SCHLUEP: Il est important que le/la patient/e considère son neurologue comme un expert en matière de SEP, pose des questions et comprenne les mécanismes de la maladie ainsi que le mode d’action des différents traitements. Les patients atteints de SEP sont normalement bien informés et posent de nombreuses questions. Si la confiance n’est pas établie ou si le/la patient/e a des hésitations par rapport à une proposition de traitement, il doit demander un deuxième avis.

Est-ce que vous prescrivez toujours des médicaments ou y a-t-il des cas pour lesquels vous préconisez d’autres traitements?

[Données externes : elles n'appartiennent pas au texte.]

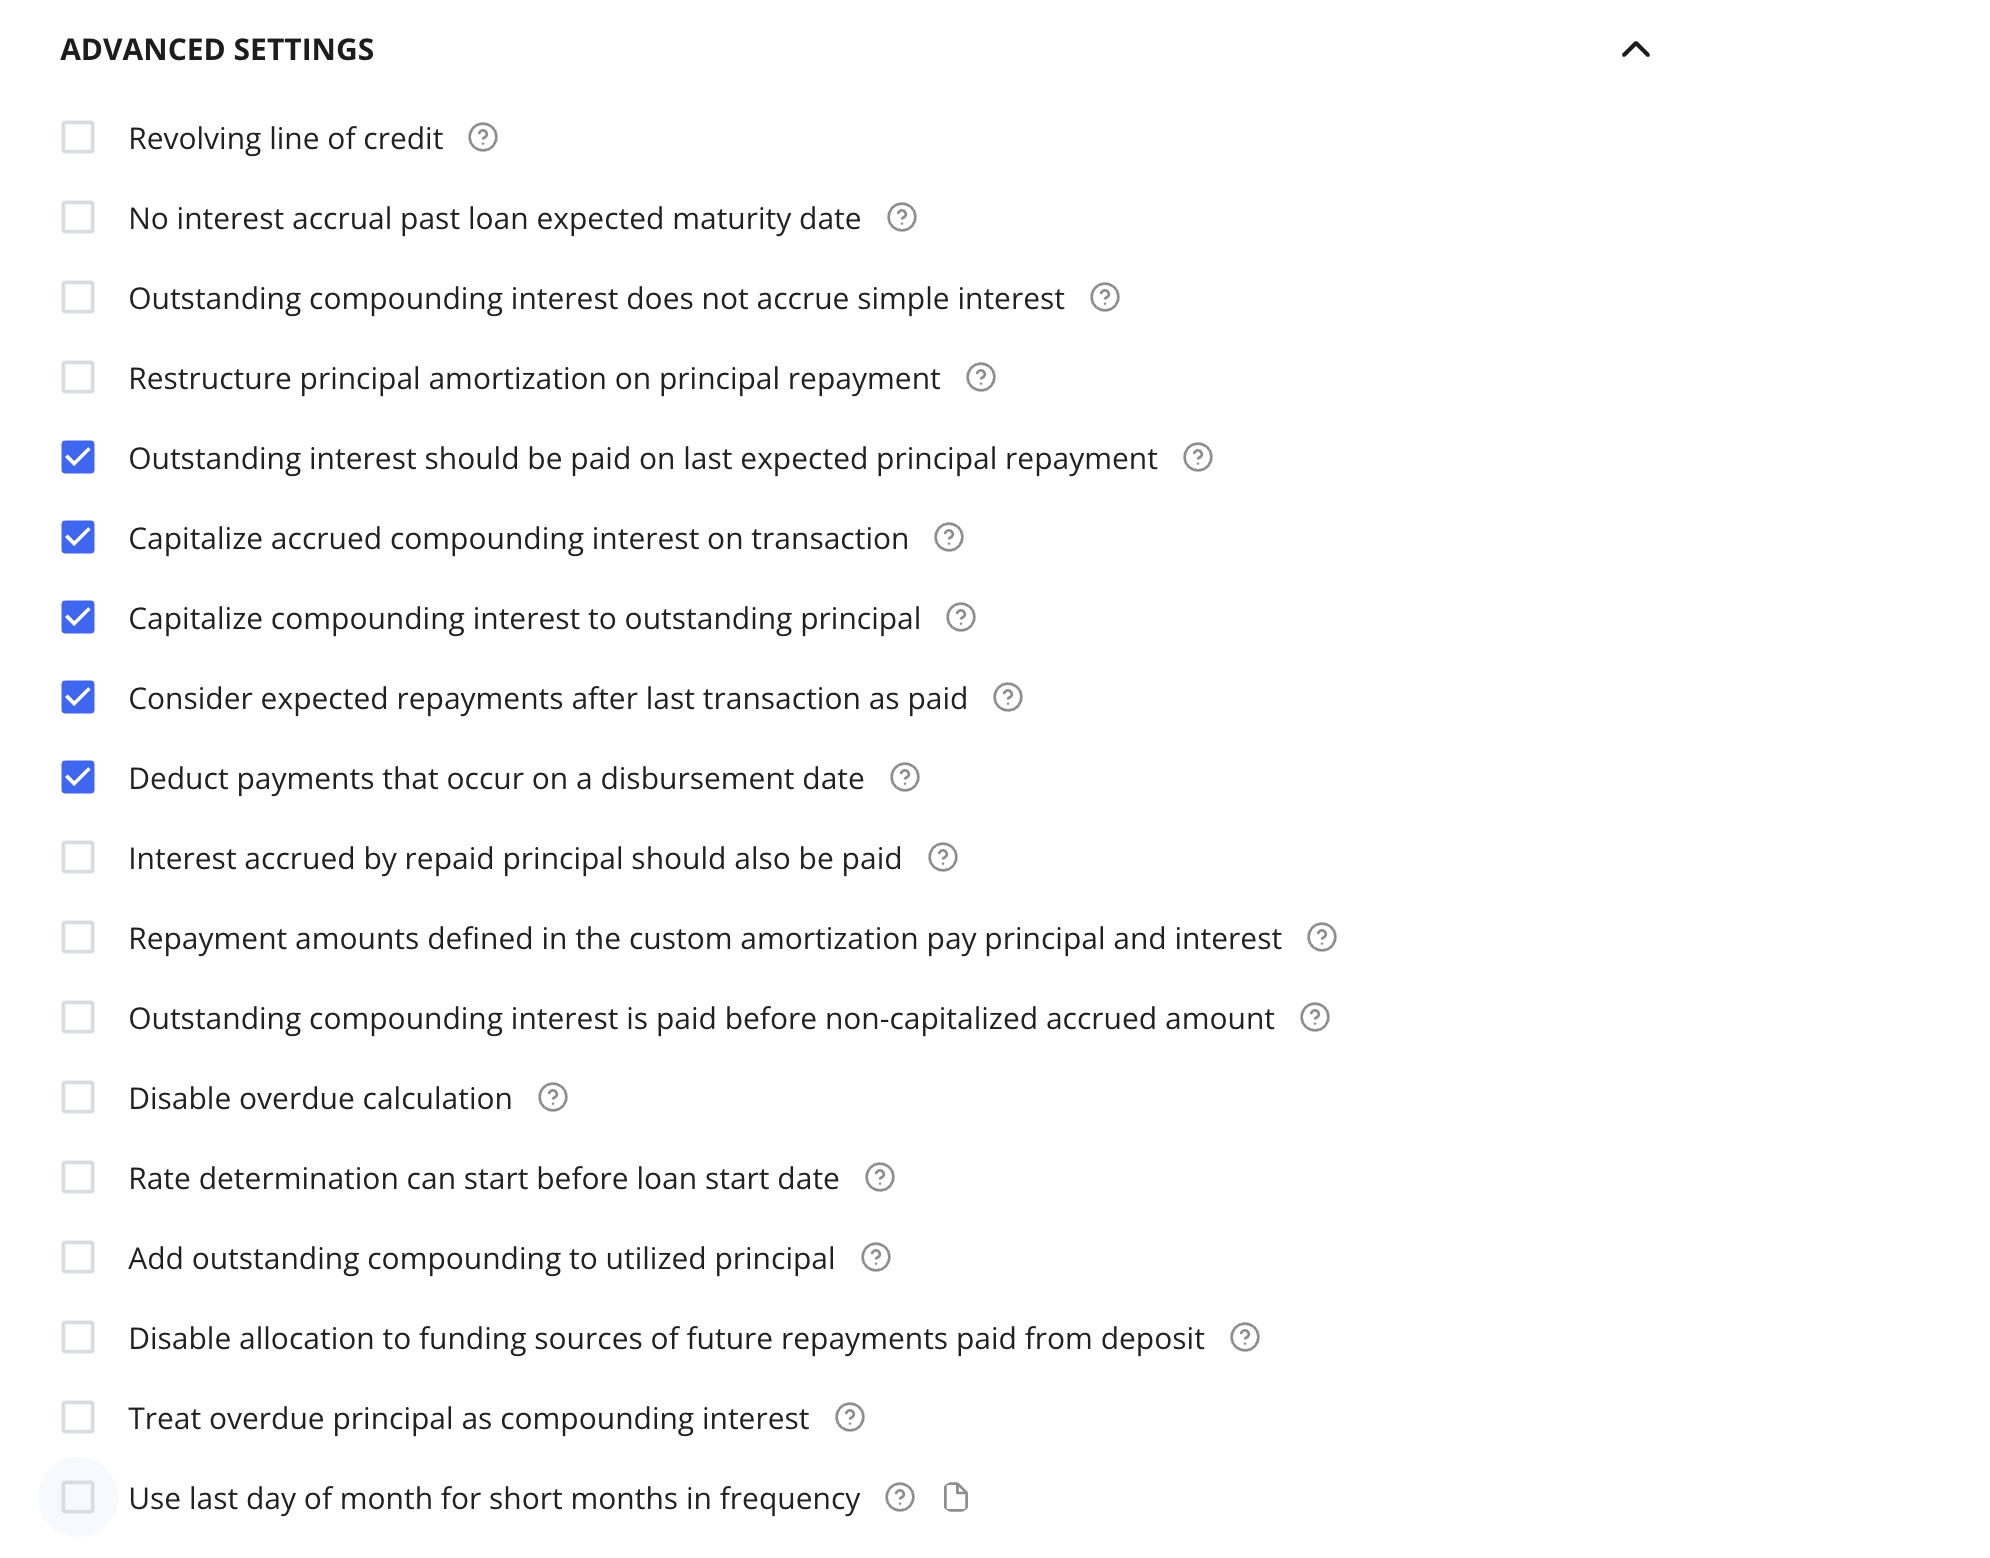This screenshot has height=1558, width=1990.
Task: Enable Disable overdue calculation checkbox
Action: 78,1097
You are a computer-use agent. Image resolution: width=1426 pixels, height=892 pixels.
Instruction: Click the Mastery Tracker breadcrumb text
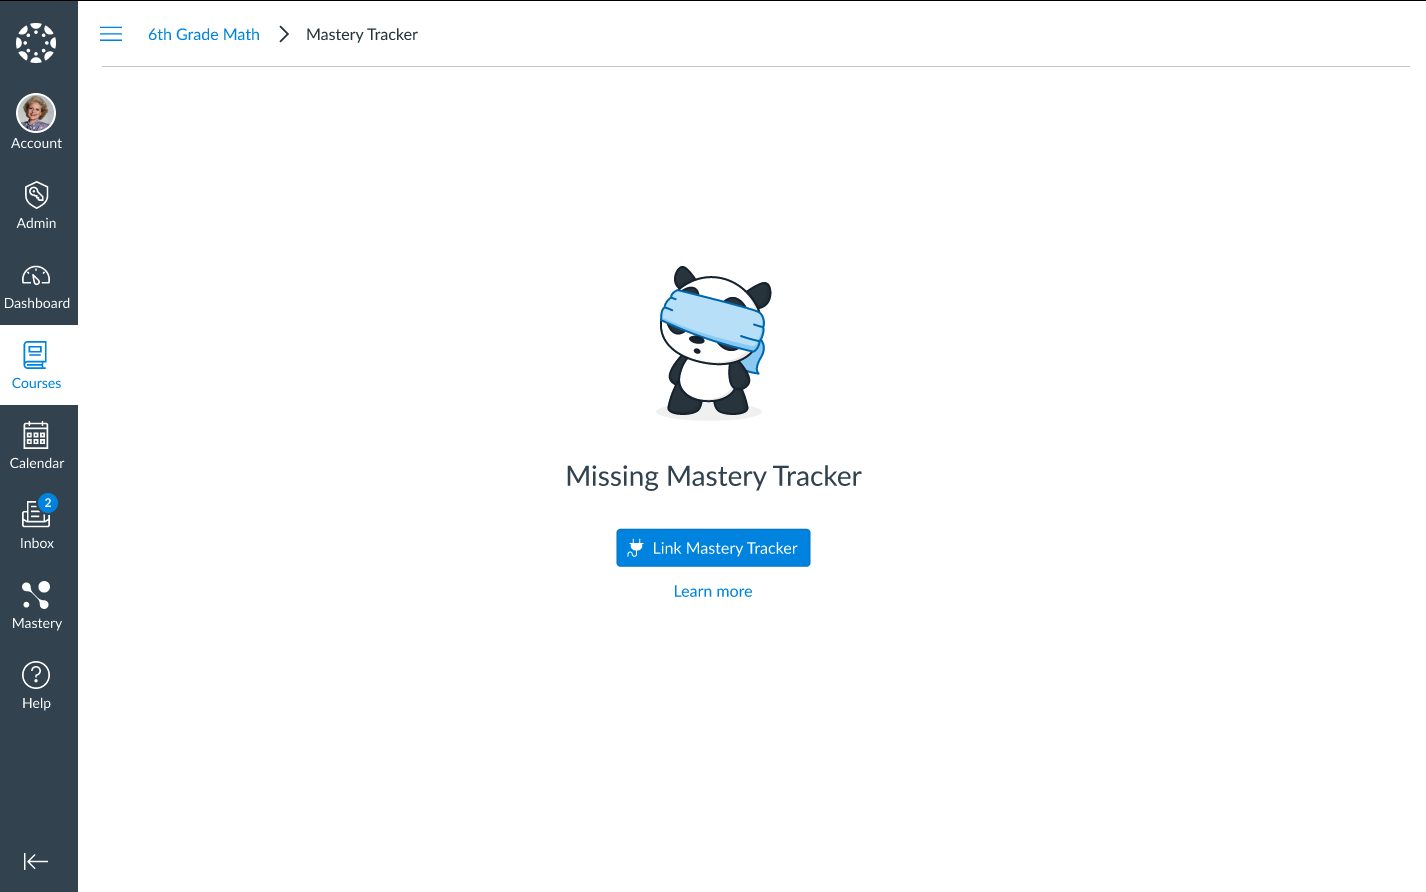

SCHLUEP: Un nombre non négligeable de patients atteints de SEP ne prend pas de médicament, par exemple certaines personnes présentant un syndrome clinique isolé ou une évolution bénigne.  L’indication peut être posée plus tard  ou même jamais.  Certains/es patients/es ont recours à des médecines alternatives, soit isolément soit en sus des médicaments prescrits par le neurologue.

WIEDERKEHR: Les médicaments qui modifient l’évolution de la maladie ne sont pas disponibles pour toutes les formes de la SEP et ces médicaments ne sont pas indiqués à tous les stades. Le traitement est personnalisé et multimodal.

KAPPOS: Je prescris des médicaments lorsqu’ils sont indiqués. Je recommande d’autres mesures lorsque celles-ci sont judicieuses. L’efficacité prouvée ou tout du moins probable constitue le critère le plus important.

Pouvez-vous comprendre les appréhensions des patients et des défenseurs des patients?

WIEDERKEHR: A vrai dire non quand je regarde l’activité de mon cabinet. Le sponsoring représente moins de 0,1 % du chiffre d’affaires total. Le choix du médicament est également secondaire, car les marges des médicaments onéreux contre la SEP sont elles aussi très faibles. Les limitations que s’imposent les sociétés pharmaceutiques en matière de prise d’influence financière sont en outre bien plus restrictives que ce que prévoit la loi sur les produits thérapeutiques (LPTh).

SCHLUEP: Il s’agit en effet d’un sujet important et les patients doivent être informés.  Cette transparence ne peut être que bénéfique à la relation thérapeutique patient/e-neurologue.

KAPPOS: Il s’agit d’un conflit fondamental: nous les médecins prescrivons quelque chose (des médicaments ou d’autres prestations de diagnostic et de traitement) que d’autres (les patients) consomment sans pouvoir évaluer pleinement la qualité de la consultation. Ce sont d’autres acteurs qui paient, à savoir les caisses d’assurance maladie et la collectivité qui elles aussi le plus souvent ne peuvent évaluer que grossièrement le bien-fondé/la qualité de ces ordonnances. On ne peut pas obtenir de bons résultats sans la confiance qui doit se baser sur la transparence et la connaissance de règles claires.


L’interview a été menée avec le Dr Max Wiederkehr, spécialiste en neurologie possédant son propre cabinet à Lucerne, le Dr Myriam Schluep, neurologue au Centre hospitalier universitaire vaudois (CHUV) à Lausanne et le Dr Ludwig Kappos, médecin-chef du service de neurologie de l’Hôpital universitaire de Bâle.